Fitness trackers are extremely à la mode these days. You see many people rocking one and it is indeed quite a novel piece of tech. But have you ever wondered how these devices work, be it a fitness wrist band recording all your sprints and strolls or a mobile phone counting your steps? In this post, I’d like to share how activity recognition in fitness trackers or any automatic psychological signal trackers and analyzers work. I would also like to share my learnings working with similar techniques as a data scientist at Dozee. We will see the flow of building an algorithm from start to end in brief through this post.

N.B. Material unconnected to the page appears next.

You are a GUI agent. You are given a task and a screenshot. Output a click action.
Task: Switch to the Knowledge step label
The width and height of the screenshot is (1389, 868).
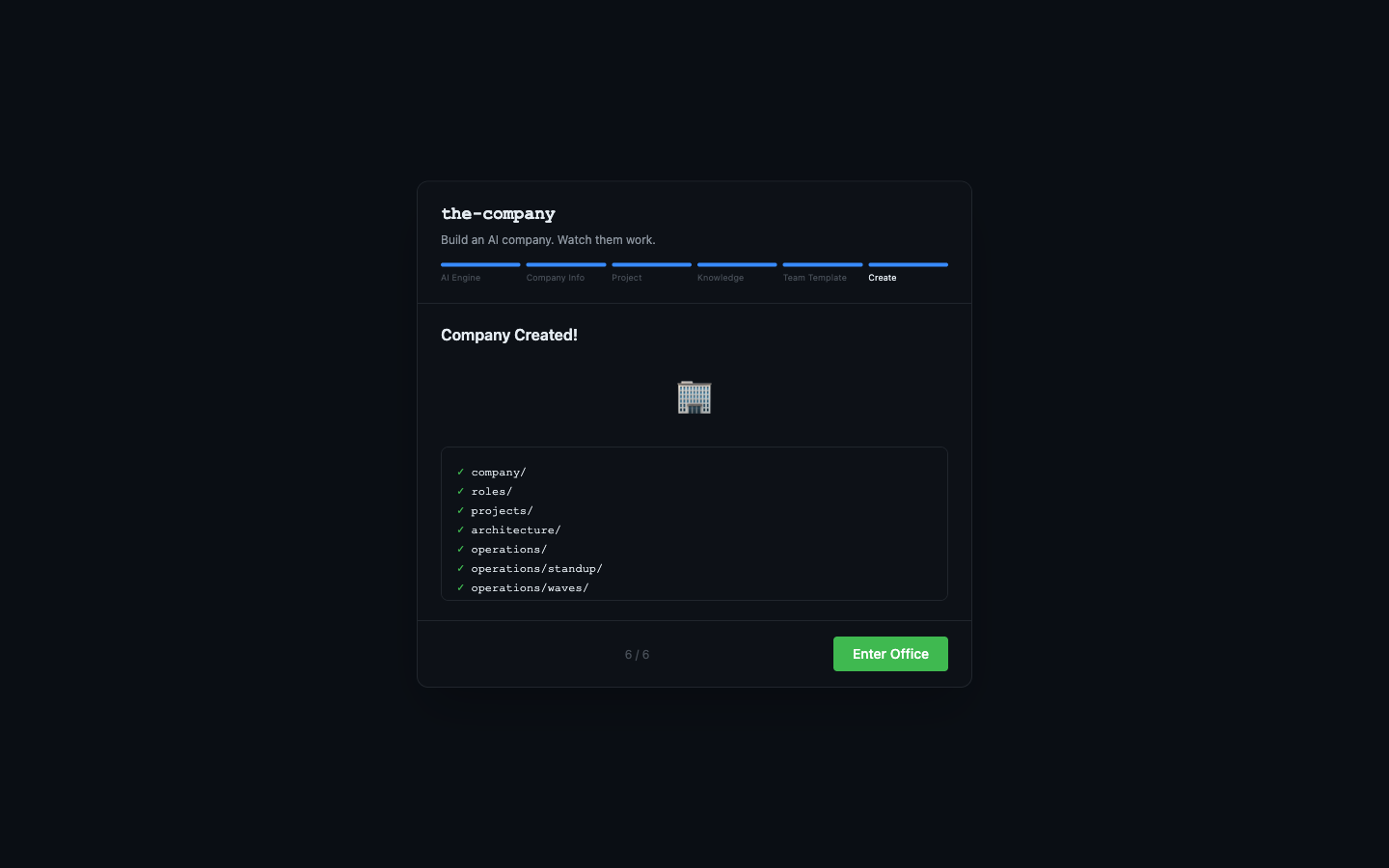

Fitness trackers come under human-centered computing, which is an emerging field that aims to understand human behavior and integrate user and social context with the computer system. What these devices do is record signals produced by a user and then predict the physical activity. These signals can be some of the many physiological signals found to play a crucial role in determining human activity. In one such study by UCI, for human activity recognition, signals from accelerometers and gyroscopes from smartphones were used. A deep learning model was built to classify whether a person was walking: upstairs or downstairs, sitting, standing, or lying. They were able to deliver results with above 95% accuracy, which is pretty satisfactory.

Now, let us see how, given a set of multichannel physiological signals, one can go about building an algorithm to classify an action into one of many possible classes. By multi-channel, I mean the signals from different sources or channels. In doing so, we are going to see how we can use 1-Dimensional Convolutional-Neural-Networks to perform these tasks. I’ll try to keep it simple with no-code so that by the end of the post, every reader is aware of what’s happening inside next time he/she uses any smart trackers. Let’s dive right in.

Almost all fitness trackers today host a 3-axis accelerometer and a gyroscope. Accelerometer gives the measure of movement in every direction and gyroscope gives the measure of rotation and orientation. These trackers might have a profusion of other sensors such as the altimeter to measure the altitudes, temperature sensor, etc. Some trackers also have an optical sensor that measures heart rate by illuminating capillaries and recording pulse rate. Let’s keep the focus of this post to track the physical activity of a person.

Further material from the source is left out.